── SELECTED EXTRACT ──

Munchausen Syndrome by Proxy

Overview

What is Munchausen syndrome by proxy?

Munchausen syndrome by proxy (MSP), also known as fictitious disorder by proxy, is a mental illness that affects caregivers, especially caregivers of children. Mothers of small children are most often affected by this condition, but fathers or other caregivers can have it as well. Someone suffering from MSP will act as though the person under his or her care is sick. They often will falsify medical information or lie to medical professionals about the health or condition of the person in their care. They do this to gain sympathy or for attention.

In addition to lying about or exaggerating symptoms of the child’s illness, someone who has MSP will purposely take action to make his or her child sick. They knowingly will expose the child to painful or risky medical procedures, even surgeries. Someone who has MSP may deliberately create symptoms in a child by withholding food, poisoning or suffocating, or by giving the child inappropriate medicines or withholding prescribed medicines. Creating these situations can put the child at extreme risk. About 1 in 10 victims of MSP die as a result of it.

───
── COLLECTED MATERIAL ──

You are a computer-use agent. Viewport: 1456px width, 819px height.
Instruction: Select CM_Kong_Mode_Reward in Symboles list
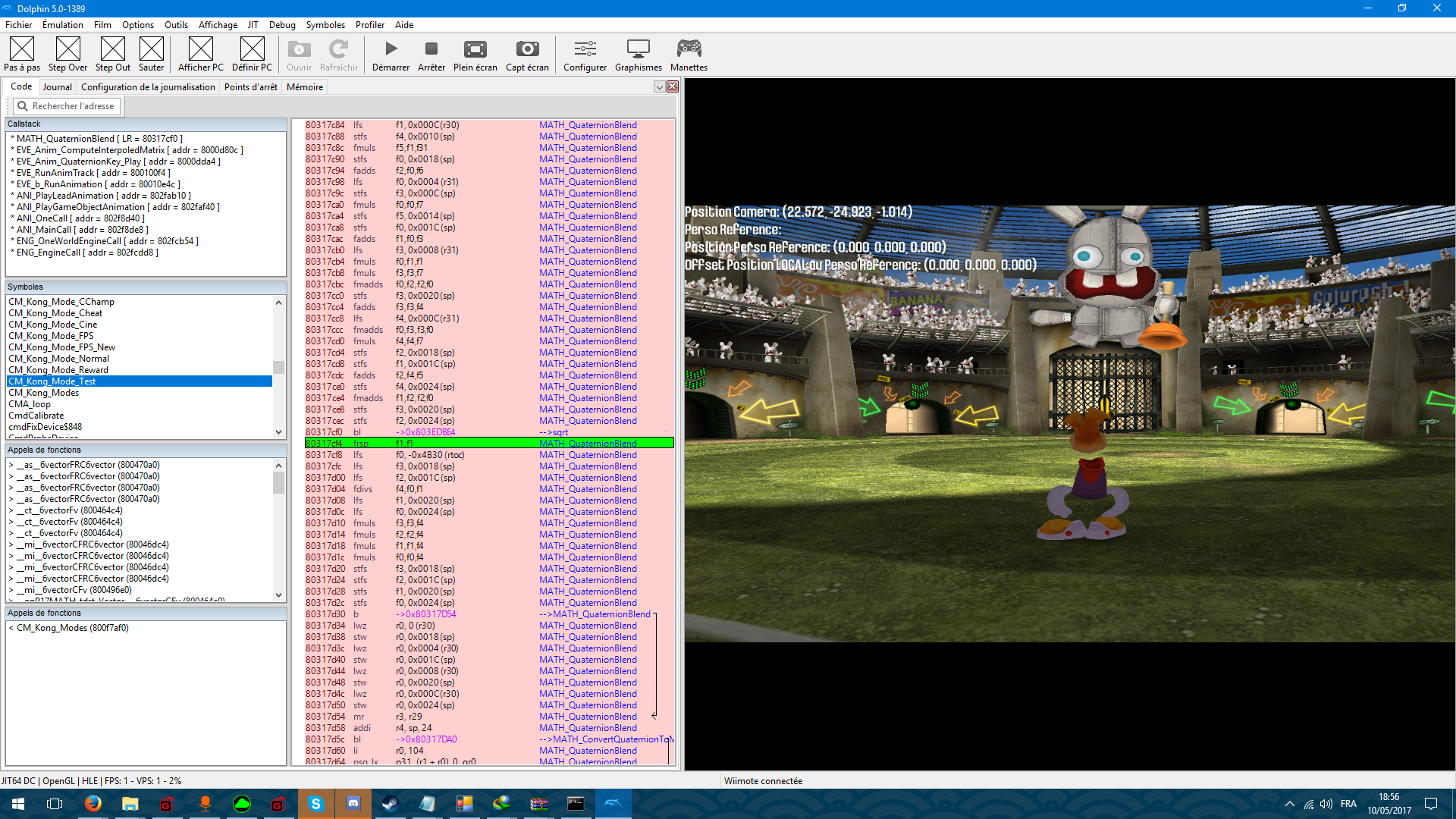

───

■ YOUR INSTRUCTIONS: Carry on the overview of Munchausen syndrome by proxy from the end of its final sentence.

■ YOUR RESPONSE:
Common illnesses or symptoms that caregivers bring MSP victims to the doctor to treat include failure to thrive, nausea and vomiting, diarrhea, seizures, breathing difficulty and asthma, infections, allergic reactions, and other illnesses that require immediate emergency care. Fevers of unknown origins are also common in these cases.

Parents and other caregivers who have MSP are not discouraged by the cost of medical treatments or how they will manage the bills. Instead, they believe driving up a large hospital bill reinforces the perception that they are doing everything they can for their child and others will see them as even better caretakers.

What are the symptoms of Munchausen syndrome by proxy?

Symptoms that can help identify someone who has MSP can be difficult to spot. There are certain personality traits and backgrounds that seem to be common in persons who have MSP. Many of them suffered mental, physical, or sexual abuse growing up, or they received love or attention only when they were sick. As adults, they are very interested in medicine and often work in the medical field. They can speak expertly about medical conditions. People who have MSP are typically very cooperative and friendly with health care professionals. They always appear to be completely devoted to the well being of their child.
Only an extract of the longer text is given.